= Electron spectroscopy =

Analytical technique in chemistry

Electron spectroscopy refers to a group formed by techniques based on the analysis of the energies of emitted electrons such as photoelectrons and Auger electrons. This group includes X-ray photoelectron spectroscopy (XPS), which also known as Electron Spectroscopy for Chemical Analysis (ESCA), Electron energy loss spectroscopy (EELS), Ultraviolet photoelectron spectroscopy (UPS), and Auger electron spectroscopy (AES). These analytical techniques are used to identify and determine the elements and their electronic structures from the surface of a test sample.
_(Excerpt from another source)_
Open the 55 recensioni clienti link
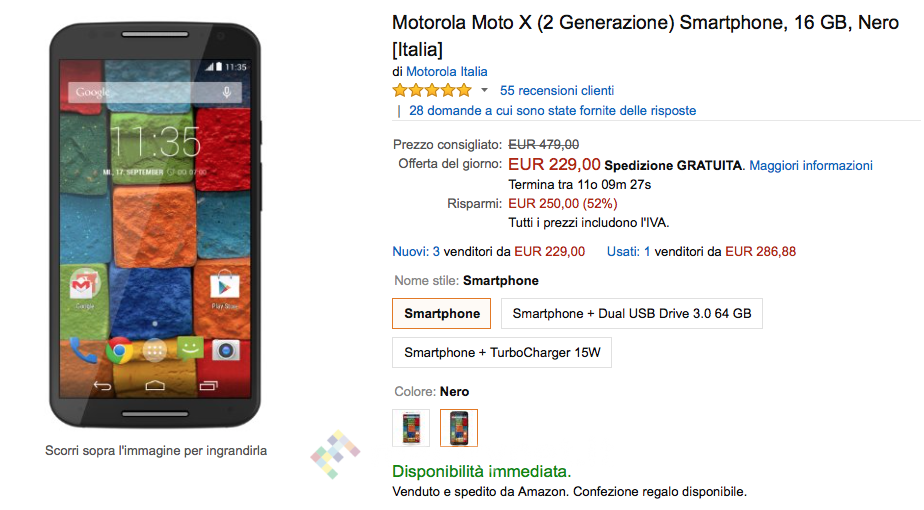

Samples can be solids, gases or liquids.

Chemical information is obtained only from the uppermost atomic layers of the sample (depth 10 nm or less) because the energies of Auger electrons and photoelectrons are quite low, typically 20 - 2000 eV. For this reason, electron spectroscopy techniques are used to analyze surface chemicals.

== History ==
The development of electron spectroscopy can be considered to have begun in 1887 when the German physicist Heinrich Rudolf Hertz discovered the photoelectric effect but was unable to explain it. In 1900, Max Planck (1918 Nobel Prize in Physics) suggested that energy carried by electromagnetic waves could only be released in "packets" of energy. In 1905 Albert Einstein (1921 Nobel Prize of Physics) explained Planck's discovery and the photoelectric effect. He presented the hypothesis that light energy is carried in discrete quantized packets (photons), each with energy E=hν to explain the experimental observations. Two years after this publication, in 1907, P. D. Innes recorded the first XPS spectrum.
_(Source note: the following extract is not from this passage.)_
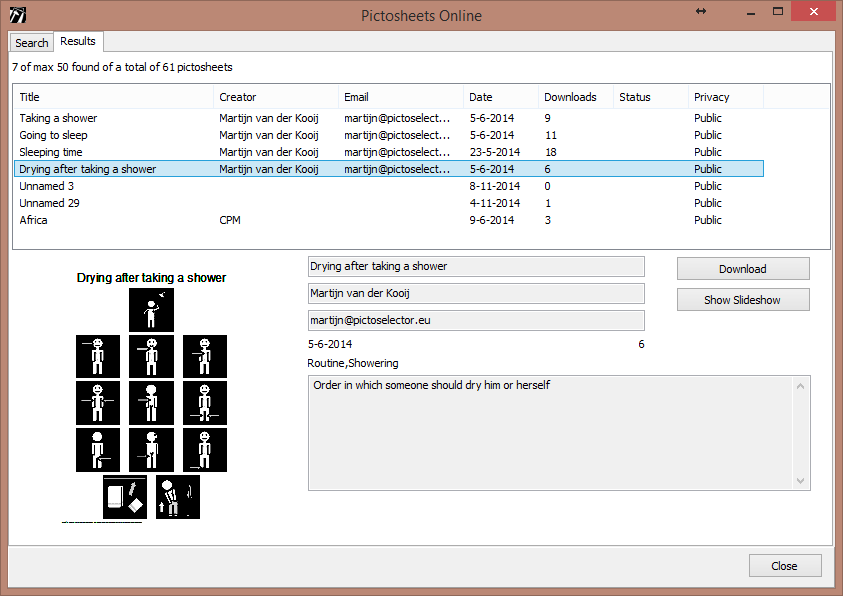
Task: Click the description box scroll up arrow
Action: [x=800, y=386]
After numerous developments and the Second World War, Kai Siegbahn (Nobel Prize in 1981) with his research group in Uppsala, Sweden registered in 1954 the first XPS device to produce a high energy-resolution XPS spectrum. In 1967, Siegbahn published a comprehensive study of XPS and its usefulness, which he called electron spectroscopy for chemical analysis (ESCA). Concurrently with Siegbahn's work, in 1962, David W. Turner at Imperial College London (and later Oxford University) developed ultraviolet photoelectron spectroscopy (UPS) for molecular species using a helium lamp.

== Basic theory ==
In electron spectroscopy, depending on the technique, irradiating the sample with high-energy particles such as X-ray photons, electron beam electrons, or ultraviolet radiation photons, causes Auger electrons and photoelectrons to be emitted. Figure 1 illustrates this on the basis of a single event in which, for example, an incoming X-ray photon from a particular energy range (E=hv) transfers its energy to an electron in the inner shell of an atom. The absorption of this photon ejects the electron and leaves a hole in the atomic shell (see figure 1 (a)). The hole can be filled in two ways, forming different characteristic rays that are specific to each element. If an electron from a shell with a higher energy level jumps to fill the hole, the energy difference can be emitted as a fluorescent photon (figure 1 (b)). In the Auger phenomenon, when the electron jumps from the higher energy level, its energy instead causes an adjacent or nearby electron to be ejected, forming an Auger electron (figure 1 (c)).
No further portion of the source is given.